Let’s examine what happens when a hot new listing gets taken by one of the big real estate teams in 2019.

What qualifies as a hot listing?

I think we can say that 70% to 80% of listings are priced at full retail or higher, so the rest are either priced attractively or have unique features that propel them into the ‘hot’ category – great location, newer, remodeled, one-story, etc.

First, let’s note that the leaders of the big real estate teams have hired several newby agents to carry the load.  The leaders do their best to train and supervise, but once the system is up and running, everyone gets too busy to pay much attention to how the sausage is made.

The lead agent takes the hot new listing, and hands it off to the assistants.

  1. They start the selling process with the Coming Soon round, which lasts for days or weeks.  While the bosses intend this to be a pre-marketing campaign, if a buyer contacts the assistant-squad during the Coming Soon period and wants to buy it….well, then, heck – let’s make a deal.  If an outside agent wants to show or sell it, they are told to wait until it’s on the open market.
  2. If the Coming Soon round is unsuccessful, then the listing goes into the MLS and onto the open market.  The quality of the remarks and photos can tell you a lot.  If they are brief, it’s another sign that the squad is trying to couch the listing so outsiders might miss it.

Source excerpt —
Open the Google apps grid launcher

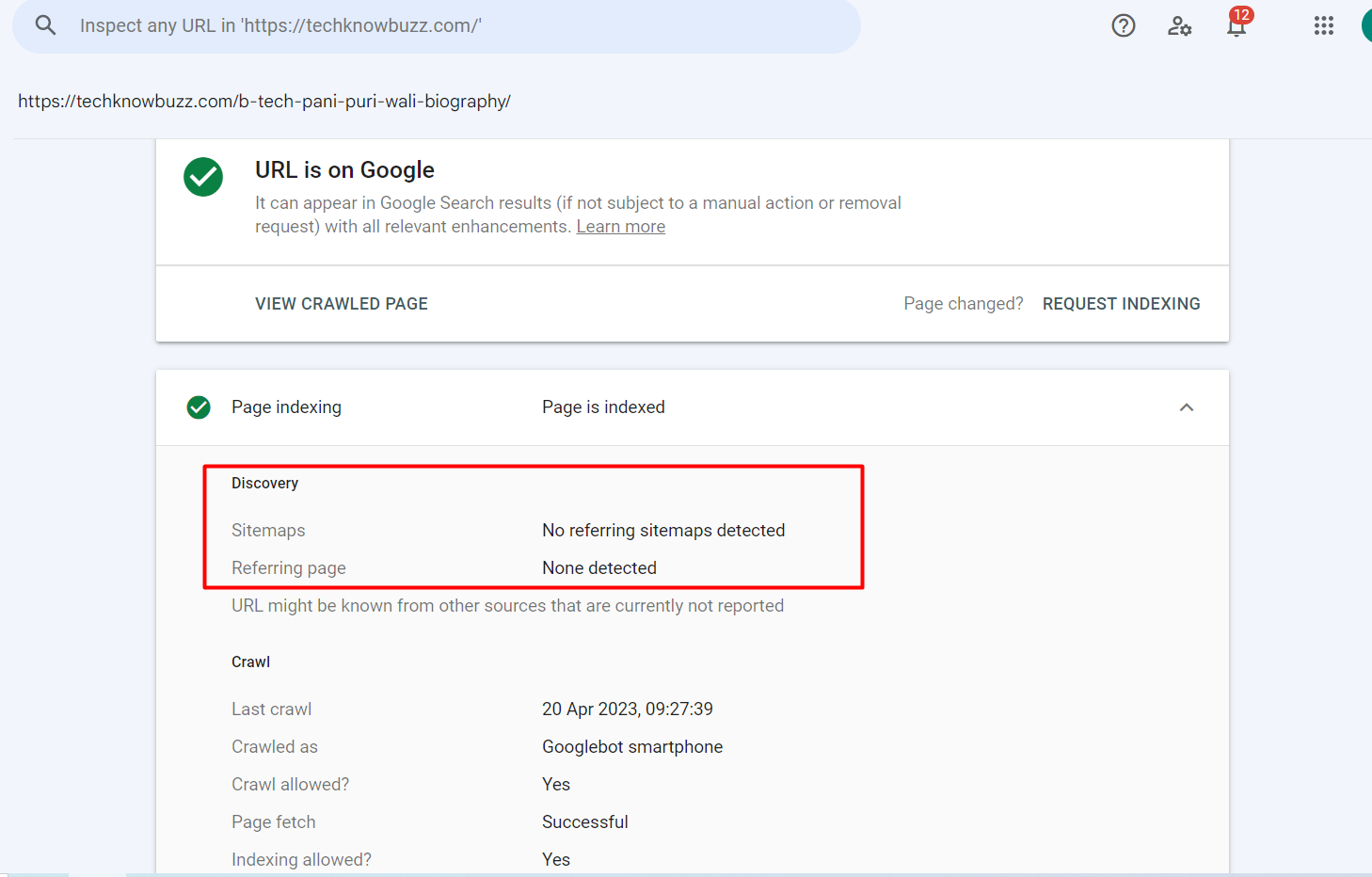(1324, 25)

Job A — List the example features that the excerpt on hot listings says can propel a listing into the ‘hot’ category.
Job B — Edit the excerpt on hot listings: rewrite the part that begins at the words "What qualifies as" and stops after "to the assistants.", replacing "newby" with "rookie".
None of the material is needed here.

Full answer A — great location, newer, remodeled, one-story

Full answer B —
What qualifies as a hot listing?

I think we can say that 70% to 80% of listings are priced at full retail or higher, so the rest are either priced attractively or have unique features that propel them into the ‘hot’ category – great location, newer, remodeled, one-story, etc.

First, let’s note that the leaders of the big real estate teams have hired several rookie agents to carry the load.  The leaders do their best to train and supervise, but once the system is up and running, everyone gets too busy to pay much attention to how the sausage is made.

The lead agent takes the hot new listing, and hands it off to the assistants.